Data excerpts>
--

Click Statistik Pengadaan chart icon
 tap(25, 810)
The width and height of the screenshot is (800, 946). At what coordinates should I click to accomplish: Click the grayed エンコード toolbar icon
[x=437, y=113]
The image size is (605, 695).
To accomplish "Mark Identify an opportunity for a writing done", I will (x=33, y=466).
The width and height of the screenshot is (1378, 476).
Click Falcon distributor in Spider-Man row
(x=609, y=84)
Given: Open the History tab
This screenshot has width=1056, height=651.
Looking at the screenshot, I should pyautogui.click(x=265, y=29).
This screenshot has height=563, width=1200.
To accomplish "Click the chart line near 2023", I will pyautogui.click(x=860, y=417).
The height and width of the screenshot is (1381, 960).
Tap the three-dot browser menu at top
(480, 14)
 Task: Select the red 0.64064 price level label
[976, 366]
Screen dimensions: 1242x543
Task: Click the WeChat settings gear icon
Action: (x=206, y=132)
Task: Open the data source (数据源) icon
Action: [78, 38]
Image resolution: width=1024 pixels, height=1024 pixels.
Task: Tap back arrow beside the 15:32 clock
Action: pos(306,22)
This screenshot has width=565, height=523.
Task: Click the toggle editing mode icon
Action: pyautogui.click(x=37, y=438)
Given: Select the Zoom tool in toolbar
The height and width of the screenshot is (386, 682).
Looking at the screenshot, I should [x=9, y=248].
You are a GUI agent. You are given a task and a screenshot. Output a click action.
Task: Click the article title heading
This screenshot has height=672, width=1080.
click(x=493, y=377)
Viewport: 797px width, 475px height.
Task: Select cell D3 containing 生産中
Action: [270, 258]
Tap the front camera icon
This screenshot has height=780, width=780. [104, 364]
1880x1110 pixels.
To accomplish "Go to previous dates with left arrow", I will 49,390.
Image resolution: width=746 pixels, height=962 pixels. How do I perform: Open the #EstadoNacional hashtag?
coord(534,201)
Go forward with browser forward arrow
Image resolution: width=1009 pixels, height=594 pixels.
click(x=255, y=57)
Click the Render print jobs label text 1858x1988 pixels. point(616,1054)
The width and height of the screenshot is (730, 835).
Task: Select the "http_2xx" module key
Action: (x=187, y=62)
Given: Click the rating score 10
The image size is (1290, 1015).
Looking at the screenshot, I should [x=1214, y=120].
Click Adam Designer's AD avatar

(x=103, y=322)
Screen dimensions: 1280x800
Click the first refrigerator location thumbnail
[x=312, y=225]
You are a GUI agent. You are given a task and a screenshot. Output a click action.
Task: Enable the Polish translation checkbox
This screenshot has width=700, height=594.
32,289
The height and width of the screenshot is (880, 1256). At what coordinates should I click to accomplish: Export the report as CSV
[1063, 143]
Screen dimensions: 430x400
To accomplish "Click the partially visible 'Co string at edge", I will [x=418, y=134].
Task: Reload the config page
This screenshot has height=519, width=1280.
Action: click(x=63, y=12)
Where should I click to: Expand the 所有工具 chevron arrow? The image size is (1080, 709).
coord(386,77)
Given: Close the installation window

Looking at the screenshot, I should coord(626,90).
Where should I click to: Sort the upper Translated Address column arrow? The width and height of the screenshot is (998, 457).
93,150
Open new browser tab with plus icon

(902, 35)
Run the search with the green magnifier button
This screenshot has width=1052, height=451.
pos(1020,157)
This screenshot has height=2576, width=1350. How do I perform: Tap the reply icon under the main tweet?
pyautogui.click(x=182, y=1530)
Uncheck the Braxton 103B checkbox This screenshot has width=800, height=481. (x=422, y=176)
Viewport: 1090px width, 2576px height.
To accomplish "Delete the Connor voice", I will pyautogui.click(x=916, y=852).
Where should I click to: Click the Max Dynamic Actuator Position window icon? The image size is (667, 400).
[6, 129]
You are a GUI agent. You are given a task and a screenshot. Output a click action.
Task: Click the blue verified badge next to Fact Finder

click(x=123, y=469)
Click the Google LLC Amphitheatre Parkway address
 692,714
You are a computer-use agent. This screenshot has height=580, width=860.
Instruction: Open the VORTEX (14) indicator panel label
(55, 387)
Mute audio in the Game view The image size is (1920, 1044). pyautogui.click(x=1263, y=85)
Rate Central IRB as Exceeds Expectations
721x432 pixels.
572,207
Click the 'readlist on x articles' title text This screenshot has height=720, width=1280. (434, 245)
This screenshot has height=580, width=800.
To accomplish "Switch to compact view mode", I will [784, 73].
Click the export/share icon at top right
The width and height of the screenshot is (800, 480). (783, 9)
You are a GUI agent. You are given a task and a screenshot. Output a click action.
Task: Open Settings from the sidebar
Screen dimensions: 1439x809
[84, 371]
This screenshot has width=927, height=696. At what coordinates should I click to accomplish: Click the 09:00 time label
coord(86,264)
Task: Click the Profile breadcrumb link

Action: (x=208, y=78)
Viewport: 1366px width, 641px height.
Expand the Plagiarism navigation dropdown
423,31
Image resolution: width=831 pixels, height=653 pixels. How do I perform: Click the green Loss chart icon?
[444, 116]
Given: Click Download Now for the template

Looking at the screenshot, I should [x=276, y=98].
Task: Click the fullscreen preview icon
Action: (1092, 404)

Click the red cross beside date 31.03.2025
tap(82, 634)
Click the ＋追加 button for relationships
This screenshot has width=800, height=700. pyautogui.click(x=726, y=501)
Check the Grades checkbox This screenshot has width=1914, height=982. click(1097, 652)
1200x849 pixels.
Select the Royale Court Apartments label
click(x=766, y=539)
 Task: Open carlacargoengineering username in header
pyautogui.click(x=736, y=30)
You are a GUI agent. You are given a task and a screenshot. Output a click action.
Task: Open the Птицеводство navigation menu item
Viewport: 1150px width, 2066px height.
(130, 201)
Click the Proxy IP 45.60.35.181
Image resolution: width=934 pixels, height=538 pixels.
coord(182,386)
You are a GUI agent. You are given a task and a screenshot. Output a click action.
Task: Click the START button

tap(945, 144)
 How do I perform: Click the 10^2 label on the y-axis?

--

What you are asked to do> All lines above between those holding "Click the Google" and "Click the 'readlist", inclusive, must be set down unchanged, and no other line may be included.

Result of this task>
Click the Google LLC Amphitheatre Parkway address
 692,714
You are a computer-use agent. This screenshot has height=580, width=860.
Instruction: Open the VORTEX (14) indicator panel label
(55, 387)
Mute audio in the Game view The image size is (1920, 1044). pyautogui.click(x=1263, y=85)
Rate Central IRB as Exceeds Expectations
721x432 pixels.
572,207
Click the 'readlist on x articles' title text This screenshot has height=720, width=1280. (434, 245)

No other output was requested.